- Opening Delimiter -
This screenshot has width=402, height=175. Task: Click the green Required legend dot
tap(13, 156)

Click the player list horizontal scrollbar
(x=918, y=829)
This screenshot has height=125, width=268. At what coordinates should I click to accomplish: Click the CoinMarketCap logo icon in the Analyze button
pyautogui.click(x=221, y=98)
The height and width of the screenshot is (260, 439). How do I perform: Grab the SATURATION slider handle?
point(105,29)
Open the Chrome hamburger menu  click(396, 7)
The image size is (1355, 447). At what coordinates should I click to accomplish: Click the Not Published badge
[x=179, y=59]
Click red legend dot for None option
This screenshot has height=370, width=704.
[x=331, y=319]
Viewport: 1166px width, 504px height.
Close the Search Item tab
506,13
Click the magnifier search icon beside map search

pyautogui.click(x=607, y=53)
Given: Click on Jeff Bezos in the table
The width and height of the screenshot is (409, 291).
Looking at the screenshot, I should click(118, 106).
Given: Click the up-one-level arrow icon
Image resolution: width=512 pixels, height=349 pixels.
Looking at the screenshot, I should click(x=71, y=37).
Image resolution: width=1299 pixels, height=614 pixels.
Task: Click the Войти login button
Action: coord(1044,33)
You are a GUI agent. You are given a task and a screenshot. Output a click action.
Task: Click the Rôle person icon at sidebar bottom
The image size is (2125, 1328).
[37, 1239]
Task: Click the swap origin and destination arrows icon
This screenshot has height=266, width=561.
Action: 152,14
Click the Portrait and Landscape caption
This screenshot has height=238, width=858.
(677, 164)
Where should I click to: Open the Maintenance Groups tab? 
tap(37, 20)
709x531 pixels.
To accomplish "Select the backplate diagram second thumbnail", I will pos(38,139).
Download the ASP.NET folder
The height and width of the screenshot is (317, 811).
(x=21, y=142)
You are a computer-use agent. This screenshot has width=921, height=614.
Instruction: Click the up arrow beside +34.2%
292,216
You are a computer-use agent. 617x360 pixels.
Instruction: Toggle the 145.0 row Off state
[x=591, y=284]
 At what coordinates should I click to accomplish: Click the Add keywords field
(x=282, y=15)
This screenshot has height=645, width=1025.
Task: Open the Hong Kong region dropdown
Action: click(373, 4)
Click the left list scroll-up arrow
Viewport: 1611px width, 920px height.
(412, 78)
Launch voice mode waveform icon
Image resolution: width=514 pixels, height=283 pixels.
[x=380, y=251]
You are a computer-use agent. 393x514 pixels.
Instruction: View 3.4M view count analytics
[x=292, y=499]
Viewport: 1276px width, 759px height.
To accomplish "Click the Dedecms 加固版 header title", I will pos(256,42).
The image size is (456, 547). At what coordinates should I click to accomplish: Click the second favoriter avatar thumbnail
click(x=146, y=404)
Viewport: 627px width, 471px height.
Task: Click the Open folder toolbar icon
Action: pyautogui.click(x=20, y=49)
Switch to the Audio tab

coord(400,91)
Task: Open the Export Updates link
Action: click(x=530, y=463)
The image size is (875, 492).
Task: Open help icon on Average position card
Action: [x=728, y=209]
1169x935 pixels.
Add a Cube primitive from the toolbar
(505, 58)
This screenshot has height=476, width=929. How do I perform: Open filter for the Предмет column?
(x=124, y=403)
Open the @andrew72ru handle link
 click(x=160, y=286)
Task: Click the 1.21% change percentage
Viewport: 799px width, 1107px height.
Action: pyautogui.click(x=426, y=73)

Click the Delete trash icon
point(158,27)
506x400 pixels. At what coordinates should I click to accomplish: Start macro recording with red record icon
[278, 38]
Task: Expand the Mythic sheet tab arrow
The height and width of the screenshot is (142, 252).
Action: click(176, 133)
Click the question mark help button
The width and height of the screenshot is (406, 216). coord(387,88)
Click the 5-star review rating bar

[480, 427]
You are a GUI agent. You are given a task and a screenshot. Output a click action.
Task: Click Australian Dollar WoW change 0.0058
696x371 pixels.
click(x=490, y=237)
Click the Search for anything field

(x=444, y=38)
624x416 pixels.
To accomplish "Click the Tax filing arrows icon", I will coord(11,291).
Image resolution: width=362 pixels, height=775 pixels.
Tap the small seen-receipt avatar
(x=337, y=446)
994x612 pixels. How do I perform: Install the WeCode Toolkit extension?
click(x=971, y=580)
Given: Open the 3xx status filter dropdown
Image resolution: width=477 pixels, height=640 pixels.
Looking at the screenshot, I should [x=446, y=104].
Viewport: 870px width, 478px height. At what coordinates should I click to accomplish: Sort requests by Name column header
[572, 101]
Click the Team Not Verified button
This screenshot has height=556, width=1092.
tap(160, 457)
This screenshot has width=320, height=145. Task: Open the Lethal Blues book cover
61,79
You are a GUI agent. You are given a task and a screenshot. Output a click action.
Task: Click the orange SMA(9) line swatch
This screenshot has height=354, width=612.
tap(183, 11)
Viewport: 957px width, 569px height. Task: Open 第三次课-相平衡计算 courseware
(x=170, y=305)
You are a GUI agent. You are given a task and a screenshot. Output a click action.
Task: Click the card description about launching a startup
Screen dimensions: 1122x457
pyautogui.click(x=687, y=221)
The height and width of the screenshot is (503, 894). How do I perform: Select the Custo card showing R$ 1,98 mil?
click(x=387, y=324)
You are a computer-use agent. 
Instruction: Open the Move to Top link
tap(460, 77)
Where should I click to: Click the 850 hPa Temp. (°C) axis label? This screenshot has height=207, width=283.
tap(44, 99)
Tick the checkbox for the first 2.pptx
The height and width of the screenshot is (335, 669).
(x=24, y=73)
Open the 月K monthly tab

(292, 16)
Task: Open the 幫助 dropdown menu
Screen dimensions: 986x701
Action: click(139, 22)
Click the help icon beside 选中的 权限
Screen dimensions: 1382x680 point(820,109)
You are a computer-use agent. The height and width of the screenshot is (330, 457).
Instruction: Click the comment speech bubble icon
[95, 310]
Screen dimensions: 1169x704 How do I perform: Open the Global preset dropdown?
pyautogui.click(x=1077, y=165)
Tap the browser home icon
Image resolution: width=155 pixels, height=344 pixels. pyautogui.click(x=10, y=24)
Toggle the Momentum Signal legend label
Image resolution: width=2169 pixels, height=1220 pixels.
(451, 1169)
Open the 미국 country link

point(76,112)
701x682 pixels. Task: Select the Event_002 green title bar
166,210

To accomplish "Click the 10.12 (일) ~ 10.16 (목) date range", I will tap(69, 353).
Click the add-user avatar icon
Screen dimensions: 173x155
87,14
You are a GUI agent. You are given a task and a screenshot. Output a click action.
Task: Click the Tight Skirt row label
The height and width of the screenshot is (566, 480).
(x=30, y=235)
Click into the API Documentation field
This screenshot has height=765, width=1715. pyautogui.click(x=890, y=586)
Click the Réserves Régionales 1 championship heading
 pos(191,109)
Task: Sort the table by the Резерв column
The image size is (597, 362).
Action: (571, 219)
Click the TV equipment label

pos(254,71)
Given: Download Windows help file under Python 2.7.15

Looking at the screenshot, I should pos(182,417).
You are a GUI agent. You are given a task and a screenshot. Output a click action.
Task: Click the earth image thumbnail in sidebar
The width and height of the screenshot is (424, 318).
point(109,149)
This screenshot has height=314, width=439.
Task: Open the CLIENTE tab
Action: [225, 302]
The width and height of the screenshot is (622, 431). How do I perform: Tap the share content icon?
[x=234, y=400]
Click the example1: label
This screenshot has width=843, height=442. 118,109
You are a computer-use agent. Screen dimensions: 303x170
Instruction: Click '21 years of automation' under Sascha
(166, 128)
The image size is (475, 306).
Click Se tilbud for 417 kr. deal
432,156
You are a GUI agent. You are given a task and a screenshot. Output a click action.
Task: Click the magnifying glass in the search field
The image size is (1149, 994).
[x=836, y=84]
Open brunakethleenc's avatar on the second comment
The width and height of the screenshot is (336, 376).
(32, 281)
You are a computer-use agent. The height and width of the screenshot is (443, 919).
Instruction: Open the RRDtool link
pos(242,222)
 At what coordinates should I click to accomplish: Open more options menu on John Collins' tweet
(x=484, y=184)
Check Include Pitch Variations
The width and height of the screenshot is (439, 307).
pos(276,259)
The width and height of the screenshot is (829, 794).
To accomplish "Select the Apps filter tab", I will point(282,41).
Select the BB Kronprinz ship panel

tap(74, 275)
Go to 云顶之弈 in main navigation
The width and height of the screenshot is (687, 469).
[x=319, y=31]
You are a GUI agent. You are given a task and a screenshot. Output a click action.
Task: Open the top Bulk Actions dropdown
- Closing Delimiter -
__WORK ITEM__
What you return must be an exact retyping of the lines above starting at the line with "994x612 pixels. How" and ending at the line with "Task: Click the orange SMA(9) line swatch", and nothing besides.

__OUTPUT BELOW__
994x612 pixels. How do I perform: Install the WeCode Toolkit extension?
click(x=971, y=580)
Given: Open the 3xx status filter dropdown
Image resolution: width=477 pixels, height=640 pixels.
Looking at the screenshot, I should [x=446, y=104].
Viewport: 870px width, 478px height. At what coordinates should I click to accomplish: Sort requests by Name column header
[572, 101]
Click the Team Not Verified button
This screenshot has height=556, width=1092.
tap(160, 457)
This screenshot has width=320, height=145. Task: Open the Lethal Blues book cover
61,79
You are a GUI agent. You are given a task and a screenshot. Output a click action.
Task: Click the orange SMA(9) line swatch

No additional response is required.